The individuals surrounding Aine each have a subtle strength to them, even with limited time in her orbit. It’s the kind of sturdy foundation that’s built to be sustainable, rather than fueling momentary quirks for quips’ sake. Shona’s boyfriend Vish (Aasif Mandvi), the unusually reserved Richard (Tobias Menzies), and Aine and Shona’s mother Eileen (Sorcha Cusack) each get the chance to establish themselves as a recognizable force in Aine’s story. Part of the joy of “This Way Up” is tracking the tiny ways each of those interactions change as Aine becomes more confident in expressing her own needs and her lingering feelings of unease.

“This Way Up” makes the wise choice to treat its six-episode season as a reason to luxuriate in smaller moments rather than speed through them for the sake of shoehorning in extra plot developments. An impromptu kitchen dance party, an ill-fated family karaoke choice, and plenty of other moments that don’t involve music deliver just as much information about who these people are than any extensive dive into their collective backstory.

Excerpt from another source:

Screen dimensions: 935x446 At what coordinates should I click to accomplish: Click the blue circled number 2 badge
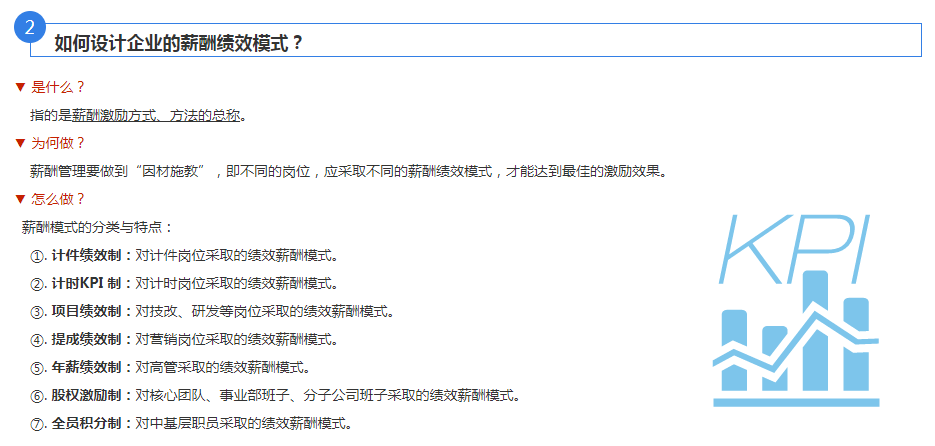30,28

Bea and Horgan make a perfect sisterly match, able to convey decades worth of care and complication when talking about the most ordinary subjects. Director Alex Winckler finds some interesting ways to show the literal space that each of them take up in each other’s lives, at one point following the pair of them through Shona’s place.

Aine’s evolving relationship to her own mental health is also a present force in the show, but “This Way Up” affords her the chance to try to have some power over it. Still, there’s a sequence in the first episode that lets expectation and reality converge in one surprising way. Much of Aine’s ongoing struggles aren’t as explicitly named, but there’s a simple way that “This Way Up” shows how easy it can be to try to find an insufficient replacement for the things that might be missing from your life.

There’s something fitting about the way that “This Way Up” is an arc without a fixed end. Just as Aine’s main goal is to get through each successive day, the show around her is content with following her wherever those challenges may lead. These half-dozen episodes fly by quickly, flowing together by virtue of how much they focus on what we can (and should) share with each other. It’s enough to make you want to see how everyone finds out the answer.

Grade: B+

“This Way Up” is now available to stream on Hulu.